Album. Released 2009.  

BBC Review

These are timeless songs for all seasons.

Colin Irwin 2009

He’s never seriously troubled chart compilers, arena tour promoters or the mainstream media, but over the last couple of decades Boo Hewerdine has quietly established himself as one of Britain’s most consistently accomplished songwriters.

The closest he ever came to conventional stardom was in the 1980s as the unfeasibly tall singer with the excellent band The Bible, but the cultured quality of his songs has certainly been recognized by his peers.
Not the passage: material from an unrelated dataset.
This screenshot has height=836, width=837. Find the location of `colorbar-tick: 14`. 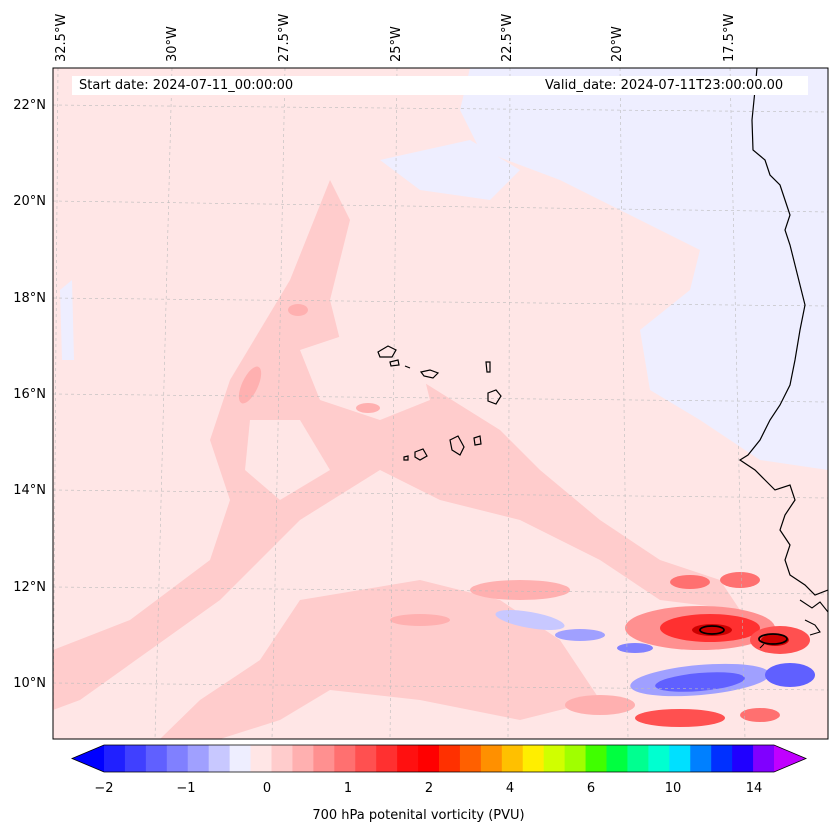

colorbar-tick: 14 is located at coordinates (754, 788).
Natalie Imbruglia, Mel C, Suggs and k.d. lang are among those who’ve benefited from his pen and he’s been an influential collaborator with others, notably Eddi Reader, for whom he produced the highly successful Sings the Songs of Robert Burns.

On his first band album for over a decade, we find his finely crafted songs and gently assured voice surrounded by a strong supporting cast, including John McCusker on fiddle, Alan Kelly on accordion, Ewen Vernal on double bass, Stephen Douglas on drums, the amazing Gustaf Ljunggren on keyboards, lap steel and woodwind and Heidi Talbot on backing vocals. Together they contrive a suitably delicate backdrop for Hewerdine’s smoothly shaped material without ever swamping him, resulting in an album of unusual class and sensitivity.

Don’t expect tub-thumping mantras. These are classic, melody-driven love songs which would have been gobbled up by Tin Pan Alley in another era but now, draped in sympathetic, subtle arrangements, offer a soothing antidote to the frantic madness of modern times. Not unlike Richard Hawley’s bittersweet portrayals of Sheffield, Hewerdine paints his scenarios with beguiling attention to detail. “Lying in bed with her the first time I heard Graceland play,” he sings, poignantly reflecting on the perils of long-distance love on Geography; and whether it’s the war-time lovers who search for one other on In Paris After the War or the familiar rituals of self-examination and rebirth of New Year’s Eve, he generally rises above the cascade of sentiment that occasionally threatens to tip into pathos to apply proper emotional values.

A jazzy undercurrent here, a folkie adornment there, but these are timeless songs for all seasons.